● **GIVEN PASSAGE**
Research suggests that higher rates of voter turnout lead to higher top tax rates.
Current use by countries
As of August 2013, 22 countries were recorded as having compulsory voting. Of these, only 10 countries (additionally one Swiss canton and one Indian state) enforce it. Of the 30 member states of the Organisation for Economic Co-operation and Development, 10 had forms of compulsory voting.
Enforced
These are the countries and sub-national entities that enforce compulsory voting:
- Argentina - Introduced in 1912. Compulsory for citizens between 18 and 70 years old, non-compulsory for those older than 70 and between 16 and 18. (However, in a primary election, citizens under 70 may refuse to vote if they formally express their decision to the electoral authorities at least 48 hours before the election. This must be repeated for each election in which the voter refuses to vote.)

● **INFORMATION SUPPLIED**
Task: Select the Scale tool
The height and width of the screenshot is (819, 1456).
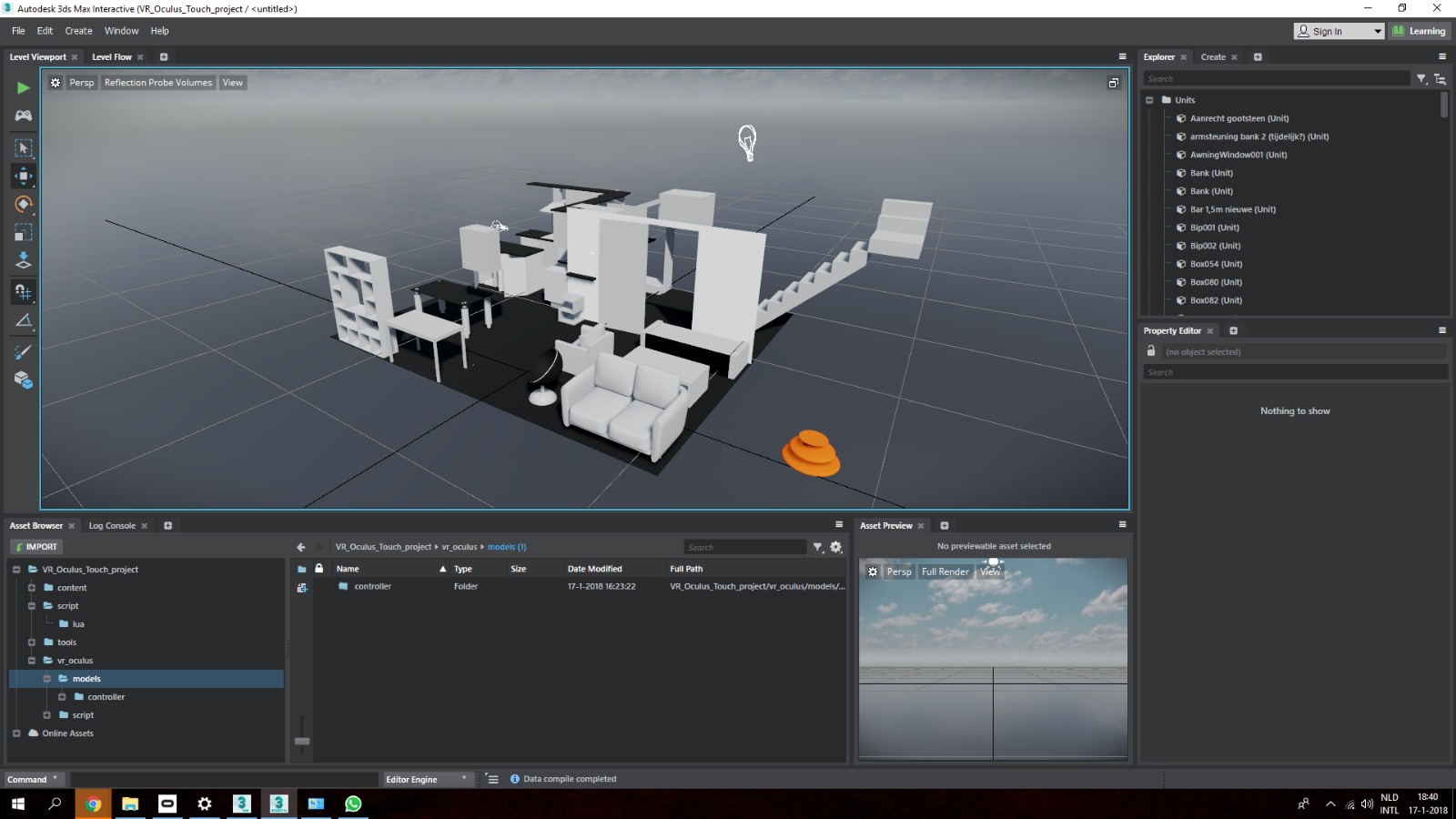Action: click(23, 232)
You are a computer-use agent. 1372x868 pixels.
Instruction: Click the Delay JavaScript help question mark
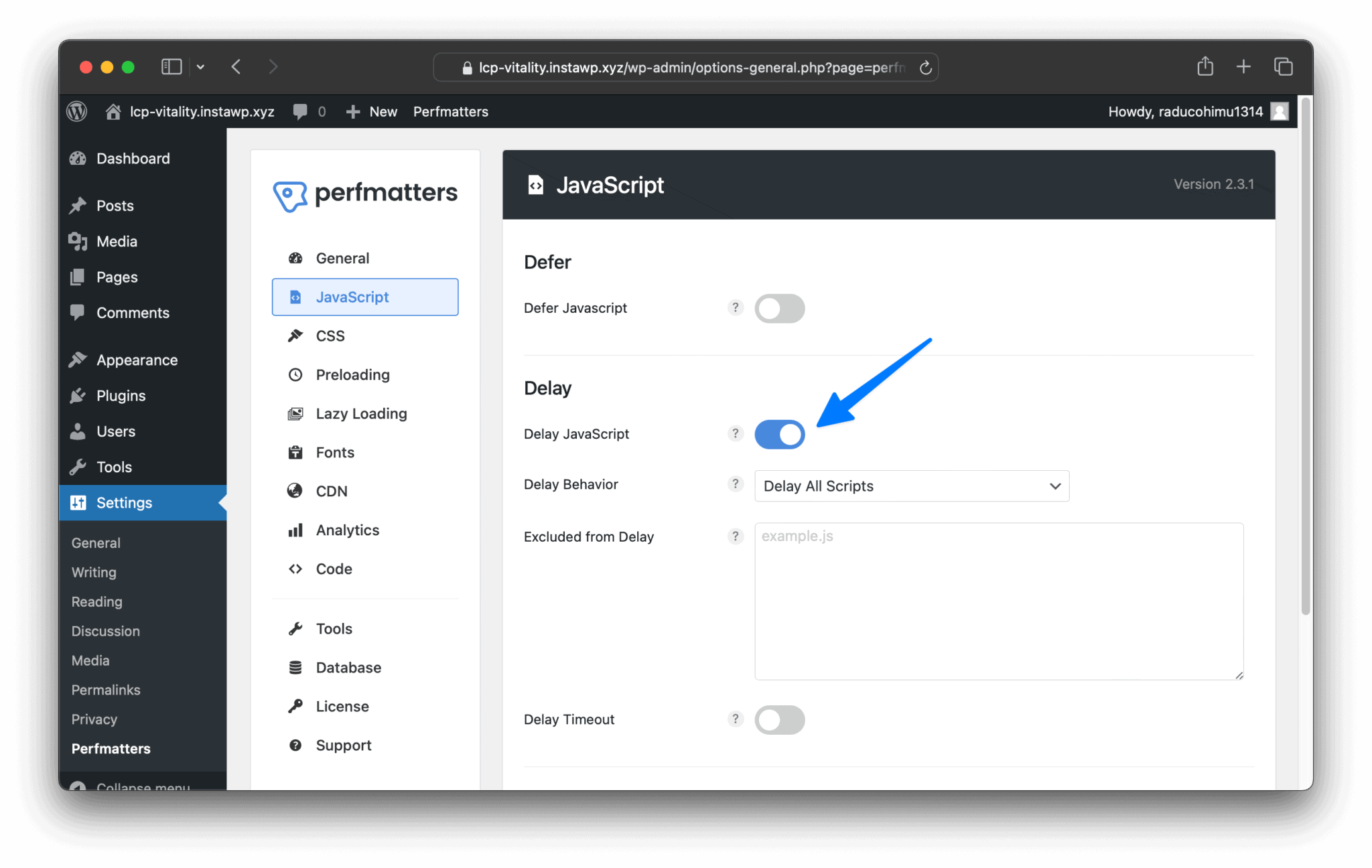[x=735, y=434]
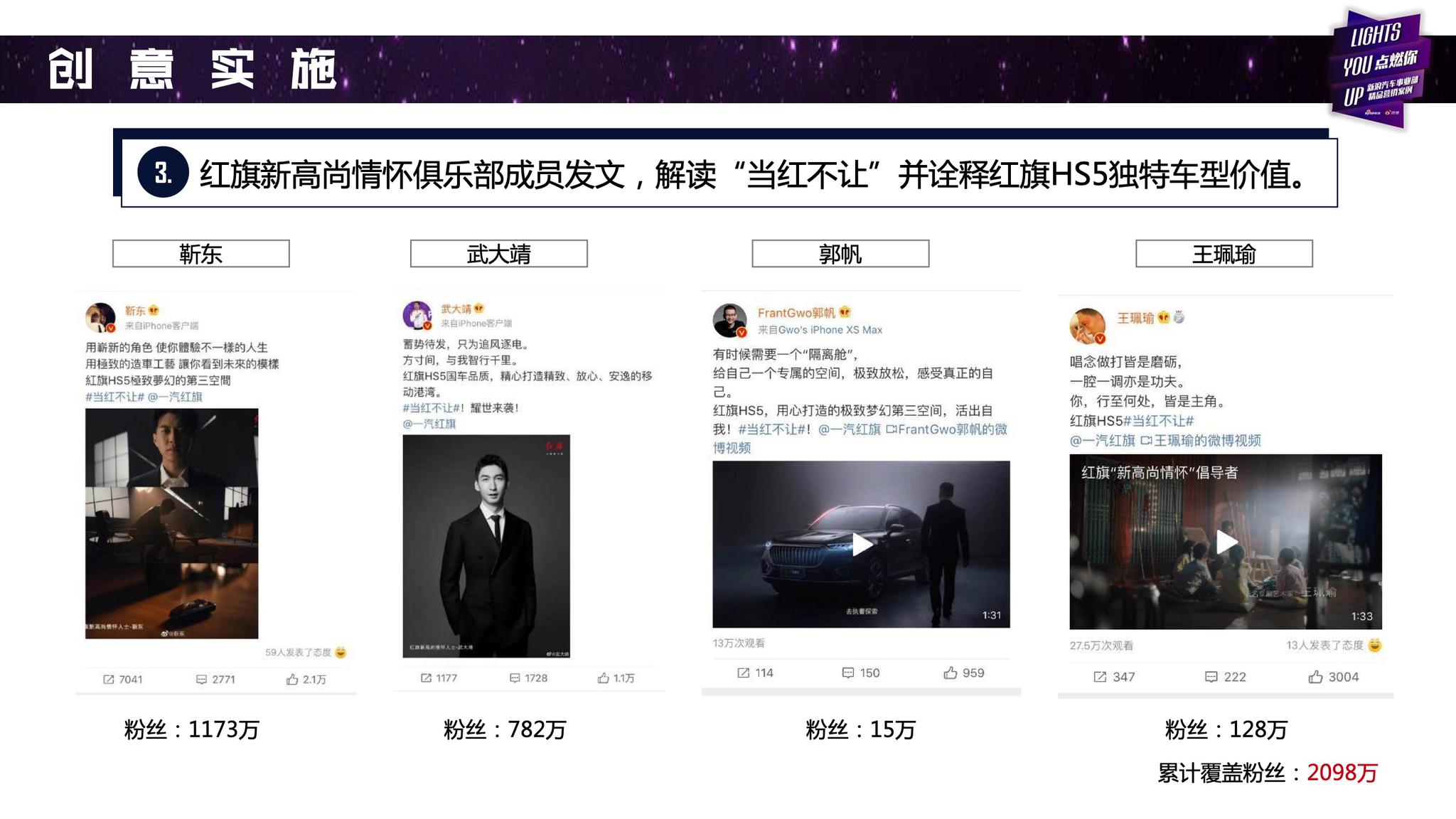Click the comment icon showing 150

(x=847, y=673)
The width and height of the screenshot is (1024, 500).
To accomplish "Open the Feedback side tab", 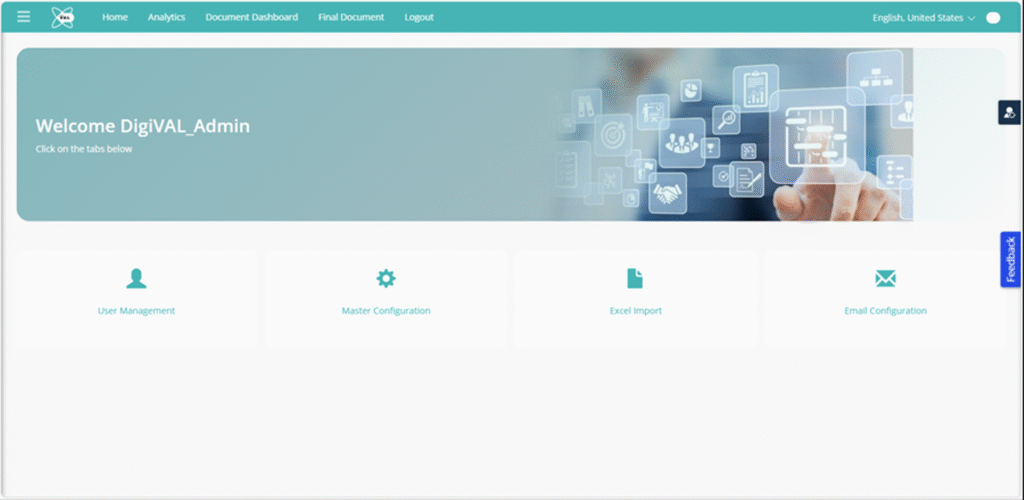I will 1011,260.
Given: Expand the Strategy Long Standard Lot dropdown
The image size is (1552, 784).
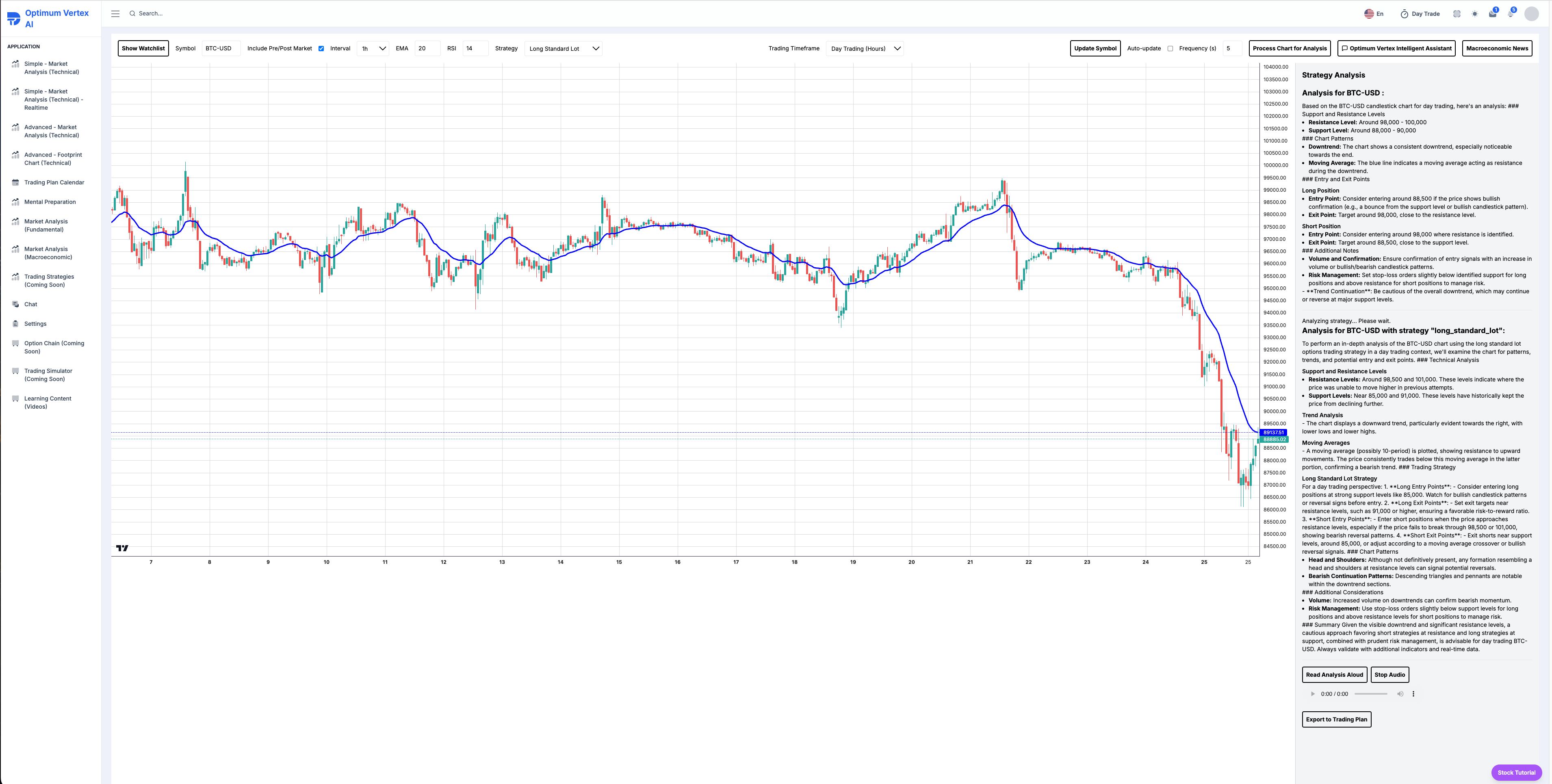Looking at the screenshot, I should coord(564,49).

● **SET OF TASKS**
**1)** Turn the paragraph in the passage on compulsory voting that begins "As of August 2013" into a short bulleted list that keeps its main facts.
**2)** Answer each question using the passage on compulsory voting:
(a) According to research, what do higher rates of voter turnout lead to?
(b) How many of the 30 OECD member states had forms of compulsory voting?
(c) In what year did Argentina introduce compulsory voting?
The rows have no connection to the passage on compulsory voting.

● **REPLIES**
**1)**
- As of August 2013, 22 countries had compulsory voting.
- Only 10 of these countries enforce it. One Swiss canton and one Indian state also enforce it.
- 10 of the 30 OECD member states had forms of compulsory voting.

**2)**
(a) Higher top tax rates.
(b) 10.
(c) 1912.